We consider two types of curve equations:

  • Short Weierstrass: y^2 = x^3 + A x + B mod P (SEC1 + RFC-4492)

  • Montgomery: y^2 = x^3 + A x^2 + x mod P (Curve25519, Curve448)

In both cases, the generator (G) for a prime-order subgroup is fixed.

For Short Weierstrass, this subgroup is the whole curve, and its cardinality is denoted by N. Our code requires that N is an odd prime as mbedtls_ecp_mul() requires an odd number, and mbedtls_ecdsa_sign() requires that it is prime for blinding purposes.

The default implementation only initializes A without setting it to the authentic value for curves with A = -3(SECP256R1, etc), in which case you need to load A by yourself when using domain parameters directly, for example:

mbedtls_mpi_init(&A);
mbedtls_ecp_group_init(&grp);
CHECK_RETURN(mbedtls_ecp_group_load(&grp, grp_id));
if (mbedtls_ecp_group_a_is_minus_3(&grp)) {
    CHECK_RETURN(mbedtls_mpi_sub_int(&A, &grp.P, 3));
} else {
    CHECK_RETURN(mbedtls_mpi_copy(&A, &grp.A));
}

do_something_with_a(&A);

cleanup:
mbedtls_mpi_free(&A);
mbedtls_ecp_group_free(&grp);

For Montgomery curves, we do not store A, but (A + 2) / 4, which is the quantity used in the formulas. Additionally, nbits is not the size of N but the required size for private keys.

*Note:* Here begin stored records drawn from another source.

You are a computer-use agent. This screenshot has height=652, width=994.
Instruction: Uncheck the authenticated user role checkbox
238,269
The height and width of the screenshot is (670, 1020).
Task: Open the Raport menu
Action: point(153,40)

If modp is NULL, reduction modulo P is done using a generic algorithm. Otherwise, modp must point to a function that takes an mbedtls_mpi in the range of 0..2^(2*pbits)-1, and transforms it in-place to an integer which is congruent mod P to the given MPI, and is close enough to pbits in size, so that it may be efficiently brought in the 0..P-1 range by a few additions or subtractions. Therefore, it is only an approximate modular reduction. It must return 0 on success and non-zero on failure.

Note

Alternative implementations of the ECP module must obey the following constraints.

  • Group IDs must be distinct: if two group structures have the same ID, then they must be identical.

  • The fields id, P, A, B, G, N, pbits and nbits must have the same type and semantics as in the built-in implementation. They must be available for reading, but direct modification of these fields does not need to be supported. They do not need to be at the same offset in the structure.